Depending on architecture selection, we could end up with multiple teams/projects b/c in most specialized version we would have:
Super resolution of imagery-> Data augmentation(?) → Segmentation → Classification

Or we just have multiple classification systems leveraging same images but using different priorities ala @neuradai 's excellent proposal:

neuradai:

I would suggest the following sequences for overall abnormality detection: coronal T1, sagittal PD and coronal T2 with fat saturation. The coronal T1 and sagittal PD will give you a nice overview of the anatomy, albeit with slightly lower sensitivity for pathology. The coronal T2 fat-sat provides a good overview screen for pathology due to the relative brightness of fluid.

The highest yield sequences for specifically detecting meniscal and ACL tears will most likely be the coronal T2 with fat-sat, sagittal T2 with fat-sat, and axial PD with fat-sat. Menisci and the ACL are typically better evaluated on the coronal and sagittal sequences, but the axial can provide useful information in certain edge cases. So a 3-channel model architecture might include each of these sequences as one input channel.

I believe tomorrow’s class or next week’s, we’ll be building ResNet from scratch with the latest/greatest FastAI 1.2 so that might give us a first chance to make a small dataset and try out the 3 channel model pretty quickly?

btw - these boards keep blocking me from replying more than 2 or 3 times, but did want to say thanks a bunch to @neuradai for the domain knowledge posts (very helpful!) and also thanks to @melonkernel for posting about this competition and starting this project, and @rsrivastava and @tcapelle for joining in…and very excited we have a radiologist interested in helping - thanks to @agentili !

I really hope we can beat out the Stanford team and make some waves for FastAI in doing so

Oh and since I had to double check some of these medical terms, here’s the layout of what sagitall (or as I would term it, side view), coronal (front view) and axial or transverse (top down) are:

rsrivastava · April 17, 2019, 2:39am

Here is a paper I found on Knee Analysis Using CNN https://arxiv.org/pdf/1703.09856.pdf . But this paper is using X-Ray Vs MRI.

So we have a few questions.

How to handle MRI images.
How does knee MRI differ from brain MRI
Do we need to use segmentation to determine boundaries to various tissues in the knee data.
How to handle 3 D MRI data.

rsrivastava · April 17, 2019, 2:46am

Really nice. Hope you get your guidance.

rsrivastava · April 17, 2019, 2:51am

To know about knee
MRI

This picture is very helpful

LessW2020 · April 17, 2019, 6:12am

I just found this paper on LiSHT, a possibly better activation than ReLU, Swish, etc. from January. It tested out better on a number of datasets and they used ResNet for it…so I’ll do some more testing in our class notebooks with it but this might give us another edge here.

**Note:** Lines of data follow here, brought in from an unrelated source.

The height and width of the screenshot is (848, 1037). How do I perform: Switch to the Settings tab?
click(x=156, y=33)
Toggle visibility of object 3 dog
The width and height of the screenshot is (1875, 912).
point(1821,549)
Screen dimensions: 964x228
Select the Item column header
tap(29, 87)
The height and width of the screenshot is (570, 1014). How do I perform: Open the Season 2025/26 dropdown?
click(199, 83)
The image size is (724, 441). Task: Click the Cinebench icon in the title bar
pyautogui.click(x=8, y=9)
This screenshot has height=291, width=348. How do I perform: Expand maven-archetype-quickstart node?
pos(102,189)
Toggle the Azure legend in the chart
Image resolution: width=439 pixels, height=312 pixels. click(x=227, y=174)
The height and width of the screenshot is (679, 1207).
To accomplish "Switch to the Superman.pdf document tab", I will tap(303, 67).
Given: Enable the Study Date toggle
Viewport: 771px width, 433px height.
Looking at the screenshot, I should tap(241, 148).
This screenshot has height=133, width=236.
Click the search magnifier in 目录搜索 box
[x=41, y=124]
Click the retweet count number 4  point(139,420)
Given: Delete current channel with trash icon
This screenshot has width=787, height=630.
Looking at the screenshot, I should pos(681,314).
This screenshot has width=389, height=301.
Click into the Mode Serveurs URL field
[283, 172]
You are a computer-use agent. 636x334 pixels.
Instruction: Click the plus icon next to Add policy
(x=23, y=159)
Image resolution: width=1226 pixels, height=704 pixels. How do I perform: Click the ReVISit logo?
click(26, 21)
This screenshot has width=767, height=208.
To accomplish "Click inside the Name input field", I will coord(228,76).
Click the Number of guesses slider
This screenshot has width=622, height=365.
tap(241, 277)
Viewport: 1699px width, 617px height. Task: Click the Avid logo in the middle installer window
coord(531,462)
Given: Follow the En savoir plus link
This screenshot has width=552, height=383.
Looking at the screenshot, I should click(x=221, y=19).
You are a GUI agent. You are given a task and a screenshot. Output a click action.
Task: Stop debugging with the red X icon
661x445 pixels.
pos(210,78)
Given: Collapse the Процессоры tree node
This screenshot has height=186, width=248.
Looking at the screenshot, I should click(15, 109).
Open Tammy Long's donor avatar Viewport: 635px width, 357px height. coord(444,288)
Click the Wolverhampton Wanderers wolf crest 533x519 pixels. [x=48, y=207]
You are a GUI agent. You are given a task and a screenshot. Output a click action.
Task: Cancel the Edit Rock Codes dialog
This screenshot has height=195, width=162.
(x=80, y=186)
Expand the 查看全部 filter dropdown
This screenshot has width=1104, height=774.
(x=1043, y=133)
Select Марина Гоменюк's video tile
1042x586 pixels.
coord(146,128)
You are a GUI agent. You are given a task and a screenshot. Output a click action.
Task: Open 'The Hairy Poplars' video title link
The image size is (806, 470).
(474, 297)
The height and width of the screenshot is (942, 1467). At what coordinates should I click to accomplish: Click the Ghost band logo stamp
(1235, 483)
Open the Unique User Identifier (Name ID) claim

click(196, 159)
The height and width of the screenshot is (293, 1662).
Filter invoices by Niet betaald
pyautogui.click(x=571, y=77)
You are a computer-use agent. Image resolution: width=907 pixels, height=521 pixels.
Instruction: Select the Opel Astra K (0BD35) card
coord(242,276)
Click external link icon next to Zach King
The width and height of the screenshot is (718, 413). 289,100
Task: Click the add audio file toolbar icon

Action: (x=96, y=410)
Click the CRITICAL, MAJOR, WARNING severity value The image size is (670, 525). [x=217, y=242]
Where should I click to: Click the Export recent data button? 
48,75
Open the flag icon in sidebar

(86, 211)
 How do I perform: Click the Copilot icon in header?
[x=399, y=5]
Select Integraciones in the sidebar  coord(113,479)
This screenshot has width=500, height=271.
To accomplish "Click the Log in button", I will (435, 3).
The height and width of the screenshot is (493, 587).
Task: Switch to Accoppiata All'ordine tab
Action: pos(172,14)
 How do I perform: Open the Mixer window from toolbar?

neuradai · April 17, 2019, 2:20pm

Got a chance to download and briefly review the data this morning. Here’s a screenshot from the EDA nb I’m putting together with the code used to generate the plot below.

from ipywidgets import interactive
from IPython.display import display

plt.style.use('grayscale')

class KneePlot():
    def __init__(self, x, figsize=(10, 10)):
        self.x = x
        self.slice_range = (0, self.x.shape[0] - 1)
        self.resize(figsize)
    
    def _plot_slice(self, im_slice):
        fig, ax = plt.subplots(1, 1, figsize=self.figsize)
        ax.imshow(self.x[im_slice, :, :])
        plt.show()

    def resize(self, figsize):
        self.figsize = figsize
        self.interactive_plot = interactive(self._plot_slice, im_slice=self.slice_range)
        self.output = self.interactive_plot.children[-1]
        self.output.layout.height = '{}px'.format(60 * self.figsize[1])

    def show(self):
        display(self.interactive_plot)

With this code, you can generate the interactive plot I have shown, so you can scroll through the images and get a sense of what we’re looking at.

When I have a little more time, I’ll send a link to the full EDA nb.